Huge pages part 1 (Introduction)

Posted Feb 20, 2010 16:31 UTC (Sat) by nix (subscriber, #2304) [Link]

Oh, hell, I forgot about the split TLB. That makes the whole resource
allocation problem drastically harder :/ Still, does the kernel need more
than one or two entries? If you're not using hugepages currently, it seems
to me that some of those hugepage TLB entries are actually wasted...

Alan Cox on FreeBSD

Posted Feb 23, 2010 5:22 UTC (Tue) by man_ls (guest, #15091) [Link] (4 responses)

You are probably thinking of this excellent LWN article from 2007 and the excellent Navarro paper (with a contribution by Alan Cox). The fact that they decided to bring transparent huge pages support to FreeBSD and not to Linux is funny, considering.

Alan Cox on FreeBSD

Posted Feb 23, 2010 6:10 UTC (Tue) by viro (subscriber, #7872) [Link]

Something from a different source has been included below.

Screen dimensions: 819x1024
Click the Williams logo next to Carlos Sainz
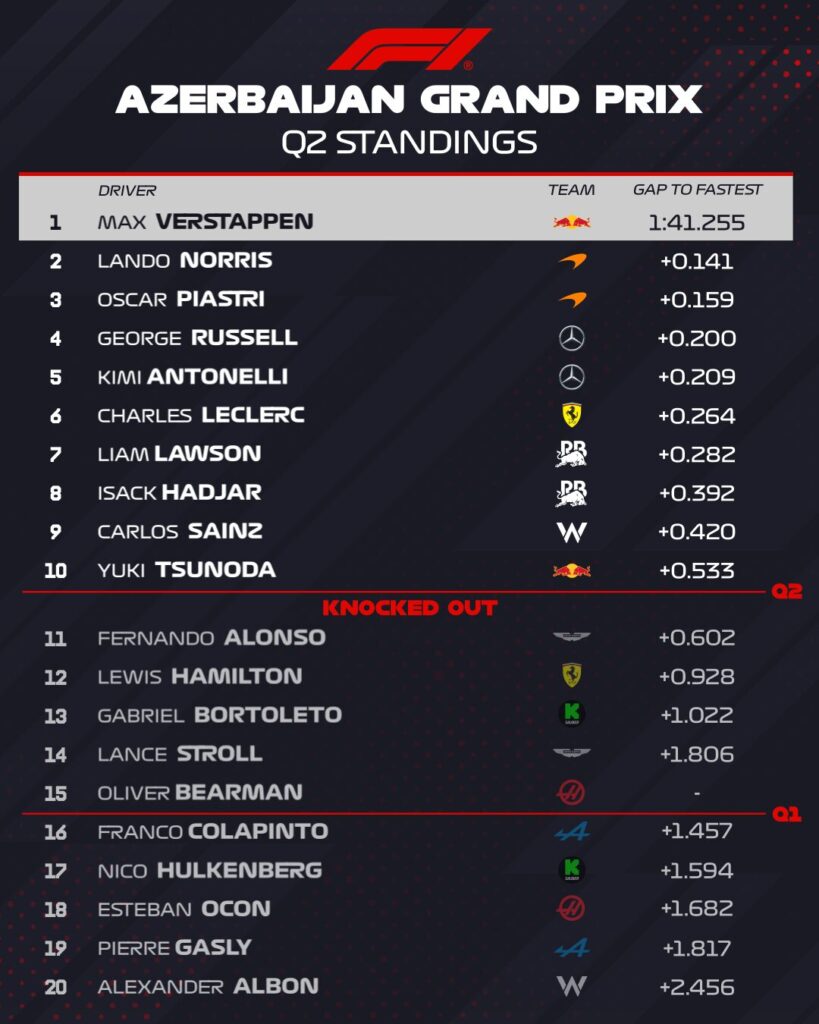click(571, 532)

ac != alc... IOW, it's not who you probably think it is.

Alan Cox on FreeBSD

Posted Feb 23, 2010 21:53 UTC (Tue) by nix (subscriber, #2304) [Link] (2 responses)

I wish I had been thinking of that paper, but I had no idea it existed.
Unfortunately all the links to it appear dead :( 10.1.1.14.2514 is not a
valid DOI as far as I can tell, and the source link throws an error page
at me...

Alan Cox on FreeBSD

Posted Feb 24, 2010 19:37 UTC (Wed) by biged (guest, #50106) [Link] (1 responses)

Try here: http://www.usenix.org/events/osdi02/tech/full_papers/nava...

Alan Cox on FreeBSD

Posted Feb 24, 2010 22:47 UTC (Wed) by nix (subscriber, #2304) [Link]

Yay, thank you!

Huge pages part 1 (Introduction)

Posted Jul 7, 2010 4:48 UTC (Wed) by glennewton (guest, #64085) [Link]

I've collected a number of good resources for huge pages for Linux, Java, Solaris, MySql, AMD here: Java, MySql increased performance with Huge Pages.

Huge pages part 1 (Introduction)

Posted Dec 26, 2012 8:00 UTC (Wed) by heguanjun (guest, #88525) [Link]

well, now there is another huge page implementation: Transparent huge pages. and with many benefits.